- **Consegna**: Restituisci alla lettera il tratto dell'articolo sulla chiusura dei teatri che va da "Se fossimo nel" fino a "presenza dei creatori.".

- **Testo dell'esercizio**:
==============================

Teatro a distanza? La quarantena dello spettacolo
Quaresima e quarantena: antiche e nuove chiusure
Domenica 23 febbraio hanno iniziato a chiudere i teatri d’Italia e, con loro, tutta l’attività di prove, laboratori, corsi ecc. Se fossimo stati nel 1630, nel pieno diffondersi della peste manzoniana, le recite si sarebbero comunque interrotte, perché tre giorni dopo, il mercoledì delle Ceneri, è iniziata la Quaresima, i quaranta giorni di digiuno, penitenza e astinenza durante i quali la Chiesa un tempo proibiva gli spettacoli. Quei quaranta giorni di chiusura volevano dire quaranta giorni senza lavoro e senza incassi. Giorni di fame certa per tutti gli artisti che non avessero messo nulla da parte, a meno di non riuscire a trovare qualche altro impiego. Non è più così da secoli, eppure il ricordo e la paura di quel lungo fermo obbligato si sono radicati così potentemente nell’inconscio del palcoscenico, che ancora oggi il colore dei paramenti sacri in Quaresima, il viola, a teatro è il colore della sfortuna.
Se fossimo nel 1630, i teatri avrebbero già riaperto a metà aprile, dopo la Pasqua. Invece siamo nel 2020, a metà maggio e, per quanto si parli di possibili riaperture in giugno, la verità è che per le sale al chiuso e la programmazione regolare i tempi saranno ben più lunghi. Non solo c’è da riorganizzare il pubblico (come e quanti spettatori fare accedere allo spettacolo), ma da ripensare radicalmente un’attività ideativa e produttiva basata sull’incontro vivo e in presenza dei creatori.
La fragilità del teatro
Il fermo dell’esercizio ha significato l’azzerarsi della vendita al pubblico, cioè una crisi improvvisa della liquidità (da qui la campagna #iononchiedoilrimborso). Per dare un’idea: l’Osservatorio culturale del Piemonte ha stimato che, tra il 24 febbraio e il 3 aprile, le perdite nette per lo spettacolo in quella regione ammontino a circa 5,2 milioni di euro. La crisi di liquidità e gli interrogativi sui tempi e i modi delle riaperture stanno intanto smantellando centinaia di nuove produzioni: i nuovi progetti sono stati rimandati, cancellati o mutati radicalmente di formato.

==============================

- **Dati grezzi**:
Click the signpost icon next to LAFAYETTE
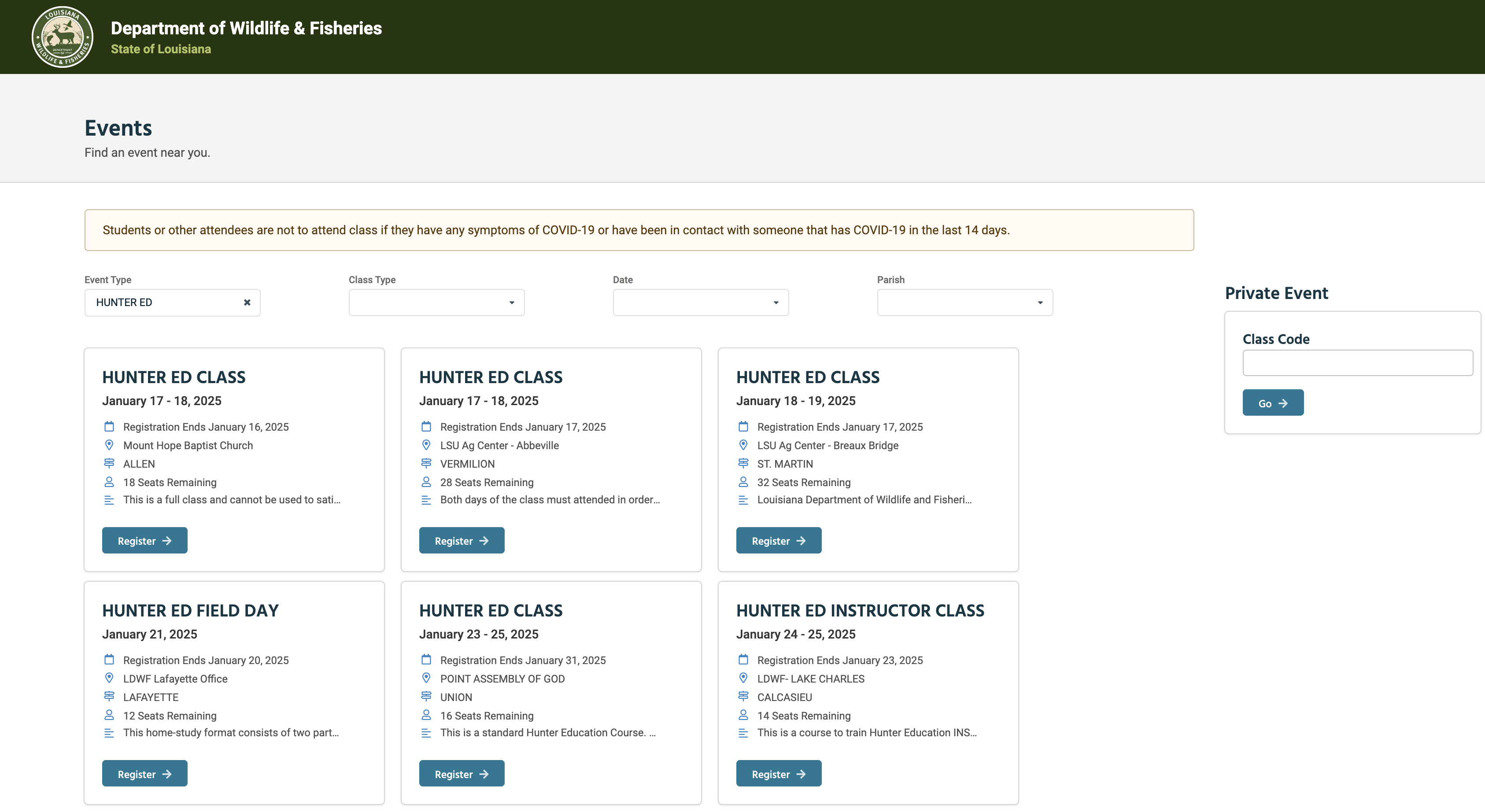The width and height of the screenshot is (1485, 812). click(109, 697)
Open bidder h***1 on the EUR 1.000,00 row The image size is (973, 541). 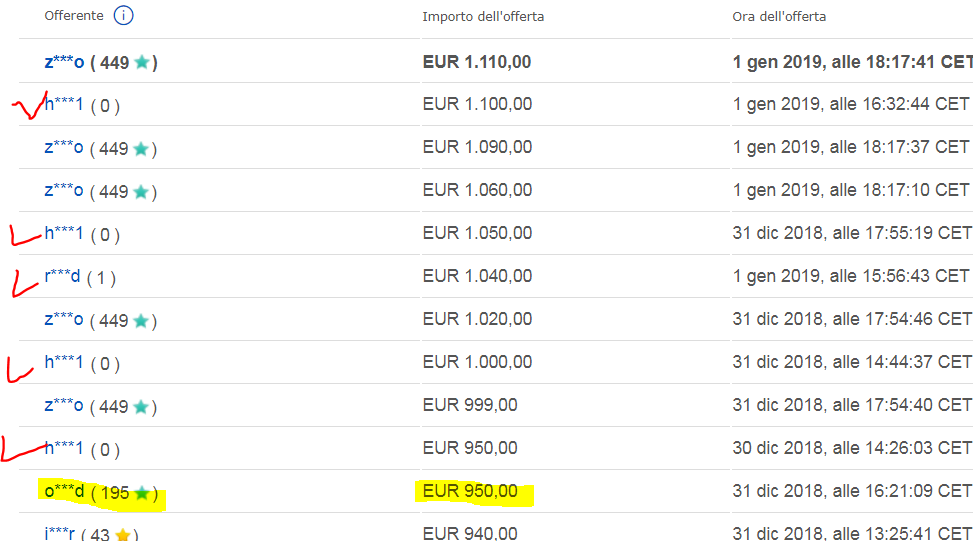click(x=64, y=362)
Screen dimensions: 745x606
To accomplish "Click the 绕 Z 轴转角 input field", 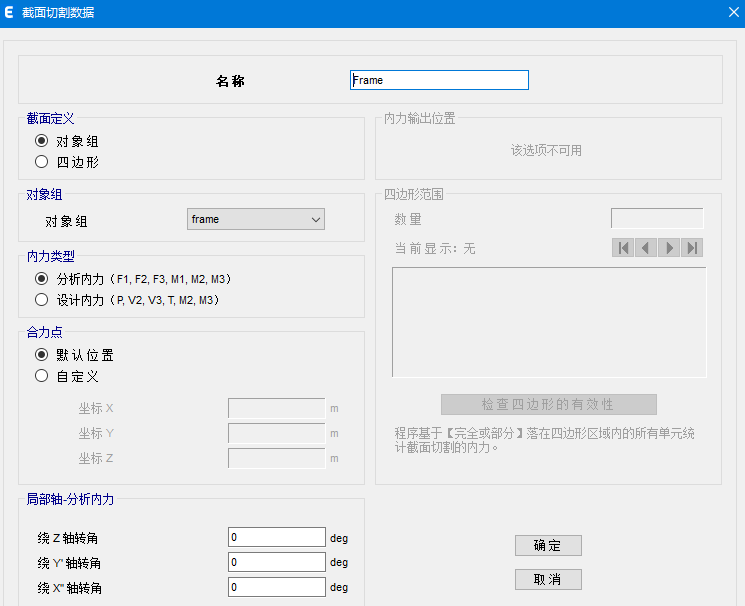I will (276, 537).
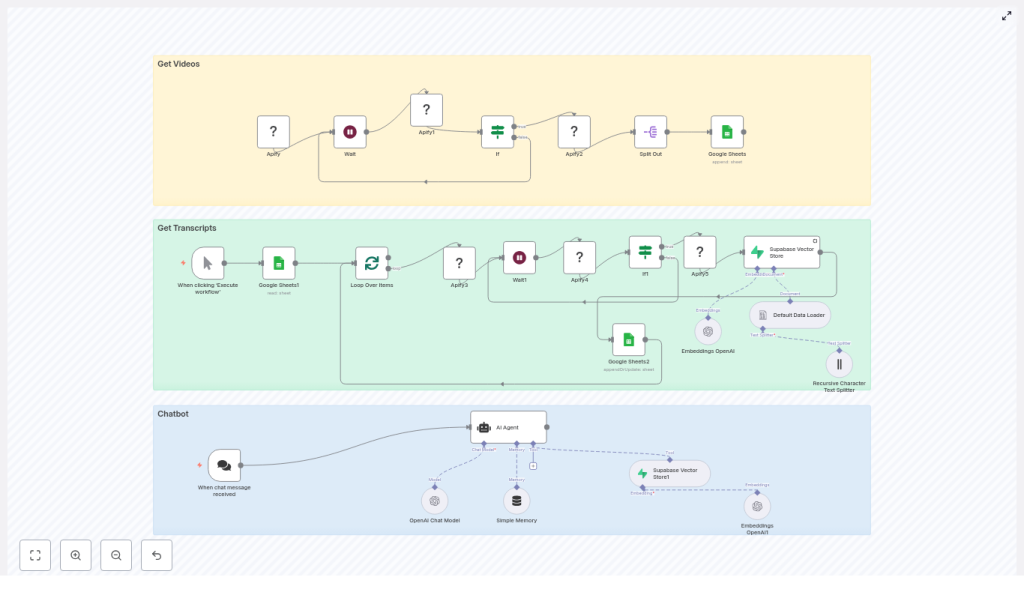This screenshot has width=1024, height=610.
Task: Click the 'Execute workflow' manual trigger node
Action: (208, 263)
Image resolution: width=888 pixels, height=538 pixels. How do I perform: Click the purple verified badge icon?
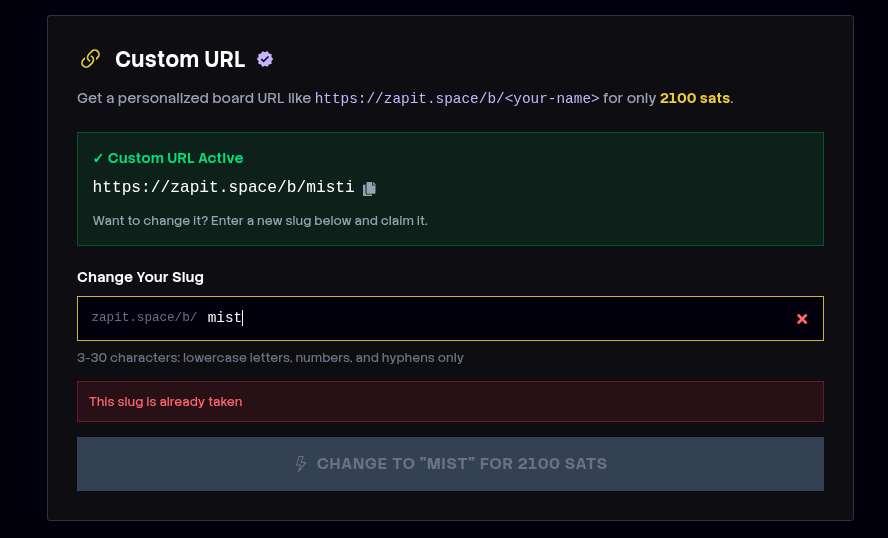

==============================

- **Soluzione**:
Se fossimo nel 1630, i teatri avrebbero già riaperto a metà aprile, dopo la Pasqua. Invece siamo nel 2020, a metà maggio e, per quanto si parli di possibili riaperture in giugno, la verità è che per le sale al chiuso e la programmazione regolare i tempi saranno ben più lunghi. Non solo c’è da riorganizzare il pubblico (come e quanti spettatori fare accedere allo spettacolo), ma da ripensare radicalmente un’attività ideativa e produttiva basata sull’incontro vivo e in presenza dei creatori.